In this single volume supplement to their two-volume treatise, Dressler and Michaels cover the latest developments in criminal procedure, both at the Supreme Court level and on the scholarly front. Coverage includes Herring v. United States, in which the Court “may very well be announcing an important change in the exclusionary rule” that would constitute a major retrenchment, Safford Unified School District #1 v. Redding, the case involving the “strip search” of a 13-year old girl, in which the Court by an arguably surprising 8-1 margin held the search unconstitutional on the facts of the particular case, and Melendez-Diaz v. Massachusetts, in which the Court held that the Confrontation Clause bars admission under the business records exception to the hearsay rule of a document prepared to establish facts in a criminal proceeding.
Joshua Dressler & Alan C. Michaels, 2011 Supplement to, Understanding Criminal Procedure, Vol. I Investigations (5th ed.), Volume II Adjudication (4th Ed.).
This latest supplement to the Dressler/Michaels treatise brings the two volumes up-to-date through the 2010-11 Supreme Court term. Coverage includes important new cases from the term that expanded the good faith exception to the exclusionary rule (Davis v. United States), opened new avenues for questioning the adequacy of representation in the guilty plea context (Padilla v. Kentucky), and put a new gloss on the Crawford rule, potentially signaling a change in tack from the new course the Court had been charting in deciding the admissibility of hearsay under the Confrontation Clause.
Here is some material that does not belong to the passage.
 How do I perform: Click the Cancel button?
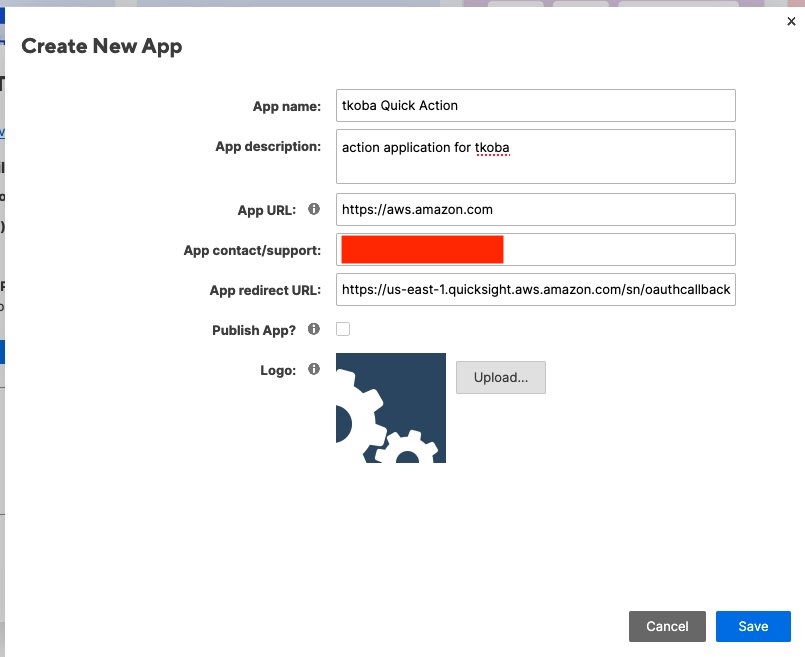667,626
Joshua Dressler & Alan C. Michaels, 2010 SUPPLEMENT TO 2 UNDERSTANDING CRIMINAL PROCEDURE: ADJUDICATION (4th ed. Lexis/Nexis).
This supplement brings the second volume of Joshua and Alan’s treatise up to date (the first volume is in the fifth edition 2010). Important cases from last year’s Supreme Court docket receiving coverage include Padilla v. Kentucky, addressing standards regarding effective assistance of counsel in the guilty plea context, McDonald v. Chicago, the Court’s new incorporation case regarding the 2nd Amendment which failed to produce a majority opinion, and United States v. O’Brien, in which the Court side-stepped reconsideration of the constitutionality of mandatory minimum sentences based on judicial findings. Justices Stevens and Thomas concurred in the result and would have overruled the precedents approving such sentencing schemes, “but the other seven Justices were scrupulously silent on [the precedents’] continued vitality.”